Exercise material:
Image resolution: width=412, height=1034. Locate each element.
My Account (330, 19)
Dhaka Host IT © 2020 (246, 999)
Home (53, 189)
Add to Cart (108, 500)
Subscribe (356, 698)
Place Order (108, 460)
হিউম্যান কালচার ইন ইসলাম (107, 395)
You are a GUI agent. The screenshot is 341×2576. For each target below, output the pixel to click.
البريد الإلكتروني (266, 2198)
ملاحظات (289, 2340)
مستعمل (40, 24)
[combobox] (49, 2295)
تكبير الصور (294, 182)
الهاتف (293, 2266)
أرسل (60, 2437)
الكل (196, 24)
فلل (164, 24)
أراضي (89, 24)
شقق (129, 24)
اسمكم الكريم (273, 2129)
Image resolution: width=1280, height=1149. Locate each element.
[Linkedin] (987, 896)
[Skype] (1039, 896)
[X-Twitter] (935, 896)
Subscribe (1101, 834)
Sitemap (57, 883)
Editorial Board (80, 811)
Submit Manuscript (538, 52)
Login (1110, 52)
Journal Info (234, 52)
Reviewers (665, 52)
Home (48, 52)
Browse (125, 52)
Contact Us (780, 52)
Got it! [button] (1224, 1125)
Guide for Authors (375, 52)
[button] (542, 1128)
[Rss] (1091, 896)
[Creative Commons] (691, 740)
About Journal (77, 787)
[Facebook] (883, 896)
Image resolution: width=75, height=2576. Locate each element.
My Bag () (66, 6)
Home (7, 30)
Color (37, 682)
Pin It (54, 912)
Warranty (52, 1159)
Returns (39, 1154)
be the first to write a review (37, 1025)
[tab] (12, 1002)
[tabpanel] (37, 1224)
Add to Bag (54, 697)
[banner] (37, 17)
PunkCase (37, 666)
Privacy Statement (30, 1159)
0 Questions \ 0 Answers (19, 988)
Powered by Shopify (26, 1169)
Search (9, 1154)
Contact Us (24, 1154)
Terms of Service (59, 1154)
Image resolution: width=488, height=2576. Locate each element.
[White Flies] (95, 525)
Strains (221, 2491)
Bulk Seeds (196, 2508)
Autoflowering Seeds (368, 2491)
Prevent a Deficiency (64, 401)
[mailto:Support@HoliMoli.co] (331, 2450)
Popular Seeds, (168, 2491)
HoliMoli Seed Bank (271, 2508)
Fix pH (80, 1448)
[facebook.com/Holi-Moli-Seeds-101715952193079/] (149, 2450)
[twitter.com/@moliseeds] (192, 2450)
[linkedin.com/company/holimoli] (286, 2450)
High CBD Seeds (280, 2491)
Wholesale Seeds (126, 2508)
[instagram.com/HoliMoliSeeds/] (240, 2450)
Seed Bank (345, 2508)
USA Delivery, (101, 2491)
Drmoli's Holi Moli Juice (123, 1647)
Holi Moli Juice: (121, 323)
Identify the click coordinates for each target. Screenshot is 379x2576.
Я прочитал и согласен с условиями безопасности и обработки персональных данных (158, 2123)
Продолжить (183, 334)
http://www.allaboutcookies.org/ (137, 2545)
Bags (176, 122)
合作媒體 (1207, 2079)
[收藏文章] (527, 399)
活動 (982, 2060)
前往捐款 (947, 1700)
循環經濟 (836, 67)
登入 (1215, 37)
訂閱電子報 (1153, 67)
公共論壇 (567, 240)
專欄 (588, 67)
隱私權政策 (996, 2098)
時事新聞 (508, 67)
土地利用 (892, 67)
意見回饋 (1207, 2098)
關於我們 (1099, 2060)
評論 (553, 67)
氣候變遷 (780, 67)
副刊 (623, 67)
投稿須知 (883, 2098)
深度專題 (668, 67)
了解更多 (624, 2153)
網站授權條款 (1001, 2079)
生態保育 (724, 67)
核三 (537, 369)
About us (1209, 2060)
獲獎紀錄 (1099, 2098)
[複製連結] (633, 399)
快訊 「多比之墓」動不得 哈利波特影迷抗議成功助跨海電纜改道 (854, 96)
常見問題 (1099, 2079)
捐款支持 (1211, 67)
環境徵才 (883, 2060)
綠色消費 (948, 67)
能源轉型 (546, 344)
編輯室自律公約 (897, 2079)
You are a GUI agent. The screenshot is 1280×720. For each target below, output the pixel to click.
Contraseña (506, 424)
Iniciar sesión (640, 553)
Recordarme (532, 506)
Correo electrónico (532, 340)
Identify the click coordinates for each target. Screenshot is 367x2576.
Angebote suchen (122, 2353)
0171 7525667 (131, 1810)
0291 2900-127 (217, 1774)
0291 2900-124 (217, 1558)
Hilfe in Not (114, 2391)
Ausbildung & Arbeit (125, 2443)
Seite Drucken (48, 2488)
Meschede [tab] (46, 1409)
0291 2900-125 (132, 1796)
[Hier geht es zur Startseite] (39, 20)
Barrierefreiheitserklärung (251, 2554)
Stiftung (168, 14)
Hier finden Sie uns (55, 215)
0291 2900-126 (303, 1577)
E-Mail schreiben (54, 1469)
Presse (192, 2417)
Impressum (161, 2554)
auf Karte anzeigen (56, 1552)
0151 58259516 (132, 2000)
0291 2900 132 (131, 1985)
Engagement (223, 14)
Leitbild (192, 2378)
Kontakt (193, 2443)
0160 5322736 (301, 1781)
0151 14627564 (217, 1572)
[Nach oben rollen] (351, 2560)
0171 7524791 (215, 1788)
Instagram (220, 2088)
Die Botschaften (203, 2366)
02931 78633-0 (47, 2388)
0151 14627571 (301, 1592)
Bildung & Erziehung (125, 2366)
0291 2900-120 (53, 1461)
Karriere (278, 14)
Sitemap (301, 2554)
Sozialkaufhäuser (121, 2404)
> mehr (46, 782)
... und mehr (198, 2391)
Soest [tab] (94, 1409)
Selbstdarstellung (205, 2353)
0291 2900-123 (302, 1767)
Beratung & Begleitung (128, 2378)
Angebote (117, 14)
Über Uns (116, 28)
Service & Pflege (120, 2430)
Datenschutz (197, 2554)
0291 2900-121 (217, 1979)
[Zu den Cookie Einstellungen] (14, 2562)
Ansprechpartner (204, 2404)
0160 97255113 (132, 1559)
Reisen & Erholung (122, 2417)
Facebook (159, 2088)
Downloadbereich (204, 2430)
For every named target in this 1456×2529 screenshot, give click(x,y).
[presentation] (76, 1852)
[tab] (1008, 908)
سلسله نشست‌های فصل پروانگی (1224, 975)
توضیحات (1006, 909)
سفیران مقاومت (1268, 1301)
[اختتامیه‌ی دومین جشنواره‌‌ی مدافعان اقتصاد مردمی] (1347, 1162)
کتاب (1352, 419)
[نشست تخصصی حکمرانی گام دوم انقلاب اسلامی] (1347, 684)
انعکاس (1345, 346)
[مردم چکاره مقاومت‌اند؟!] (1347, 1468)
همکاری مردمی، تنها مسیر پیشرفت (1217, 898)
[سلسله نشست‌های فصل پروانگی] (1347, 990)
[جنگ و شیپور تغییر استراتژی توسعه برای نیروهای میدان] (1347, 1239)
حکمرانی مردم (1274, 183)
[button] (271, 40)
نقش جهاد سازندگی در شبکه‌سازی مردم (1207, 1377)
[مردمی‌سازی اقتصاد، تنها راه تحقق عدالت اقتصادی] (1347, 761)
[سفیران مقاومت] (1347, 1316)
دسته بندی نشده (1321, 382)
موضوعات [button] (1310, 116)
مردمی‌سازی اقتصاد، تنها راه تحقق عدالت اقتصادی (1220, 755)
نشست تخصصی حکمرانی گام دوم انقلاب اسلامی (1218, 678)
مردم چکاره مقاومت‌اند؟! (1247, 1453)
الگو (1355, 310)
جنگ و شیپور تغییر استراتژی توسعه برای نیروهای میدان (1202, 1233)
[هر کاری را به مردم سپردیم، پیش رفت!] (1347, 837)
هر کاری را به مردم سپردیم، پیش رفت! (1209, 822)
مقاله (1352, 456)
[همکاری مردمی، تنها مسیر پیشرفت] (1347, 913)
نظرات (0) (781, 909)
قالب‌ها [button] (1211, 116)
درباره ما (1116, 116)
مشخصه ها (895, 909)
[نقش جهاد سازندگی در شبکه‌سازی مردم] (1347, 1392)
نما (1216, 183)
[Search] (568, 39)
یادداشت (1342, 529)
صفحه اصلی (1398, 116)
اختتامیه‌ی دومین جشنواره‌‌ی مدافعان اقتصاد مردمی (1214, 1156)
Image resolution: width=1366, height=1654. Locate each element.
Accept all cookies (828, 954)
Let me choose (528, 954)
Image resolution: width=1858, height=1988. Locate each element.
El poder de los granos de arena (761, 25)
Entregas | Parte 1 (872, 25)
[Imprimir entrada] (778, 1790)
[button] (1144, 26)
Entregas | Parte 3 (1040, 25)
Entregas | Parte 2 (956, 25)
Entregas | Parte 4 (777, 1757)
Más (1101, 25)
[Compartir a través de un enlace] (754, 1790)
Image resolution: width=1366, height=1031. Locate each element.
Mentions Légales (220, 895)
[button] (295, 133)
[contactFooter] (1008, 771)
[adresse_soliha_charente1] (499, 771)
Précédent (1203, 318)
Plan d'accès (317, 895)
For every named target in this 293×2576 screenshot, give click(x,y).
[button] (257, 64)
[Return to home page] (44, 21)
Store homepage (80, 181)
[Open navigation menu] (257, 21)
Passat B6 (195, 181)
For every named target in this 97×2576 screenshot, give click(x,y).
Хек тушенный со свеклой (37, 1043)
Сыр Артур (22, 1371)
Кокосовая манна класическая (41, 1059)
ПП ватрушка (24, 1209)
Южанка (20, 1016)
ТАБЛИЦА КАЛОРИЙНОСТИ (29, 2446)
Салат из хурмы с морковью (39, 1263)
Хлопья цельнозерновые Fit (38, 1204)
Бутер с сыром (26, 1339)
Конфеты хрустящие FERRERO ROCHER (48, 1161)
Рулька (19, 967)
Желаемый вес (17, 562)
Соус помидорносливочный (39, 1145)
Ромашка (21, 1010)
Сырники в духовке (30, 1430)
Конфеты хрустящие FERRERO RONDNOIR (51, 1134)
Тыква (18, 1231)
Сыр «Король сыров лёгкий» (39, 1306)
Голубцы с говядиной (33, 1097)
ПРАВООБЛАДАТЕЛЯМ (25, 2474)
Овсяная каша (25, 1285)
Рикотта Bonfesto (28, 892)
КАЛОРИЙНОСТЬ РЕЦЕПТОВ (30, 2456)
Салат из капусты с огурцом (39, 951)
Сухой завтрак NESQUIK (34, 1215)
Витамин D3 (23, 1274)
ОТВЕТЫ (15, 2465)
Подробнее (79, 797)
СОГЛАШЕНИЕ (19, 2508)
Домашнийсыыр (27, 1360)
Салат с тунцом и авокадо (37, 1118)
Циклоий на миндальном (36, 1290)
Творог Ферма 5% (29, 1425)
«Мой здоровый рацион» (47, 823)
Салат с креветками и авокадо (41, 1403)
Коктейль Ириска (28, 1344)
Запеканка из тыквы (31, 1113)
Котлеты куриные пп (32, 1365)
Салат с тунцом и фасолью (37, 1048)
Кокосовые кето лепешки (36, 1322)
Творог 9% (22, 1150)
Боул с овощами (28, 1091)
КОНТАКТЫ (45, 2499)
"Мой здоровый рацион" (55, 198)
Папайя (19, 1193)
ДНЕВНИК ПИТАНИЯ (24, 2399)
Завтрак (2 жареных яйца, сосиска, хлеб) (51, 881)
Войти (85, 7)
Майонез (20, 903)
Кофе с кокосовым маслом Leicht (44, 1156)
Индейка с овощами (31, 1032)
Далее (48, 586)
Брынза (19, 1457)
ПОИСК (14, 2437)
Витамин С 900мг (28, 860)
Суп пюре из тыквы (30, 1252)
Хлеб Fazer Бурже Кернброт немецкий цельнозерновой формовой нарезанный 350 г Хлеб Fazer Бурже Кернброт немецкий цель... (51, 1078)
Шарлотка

About this task: In the listing above, please copy exactly the lines from the first through the one that contains "الهاتف (293, 2266)", and no others.

Final answer:
Image resolution: width=412, height=1034. Locate each element.
My Account (330, 19)
Dhaka Host IT © 2020 (246, 999)
Home (53, 189)
Add to Cart (108, 500)
Subscribe (356, 698)
Place Order (108, 460)
হিউম্যান কালচার ইন ইসলাম (107, 395)
You are a GUI agent. The screenshot is 341×2576. For each target below, output the pixel to click.
البريد الإلكتروني (266, 2198)
ملاحظات (289, 2340)
مستعمل (40, 24)
[combobox] (49, 2295)
تكبير الصور (294, 182)
الهاتف (293, 2266)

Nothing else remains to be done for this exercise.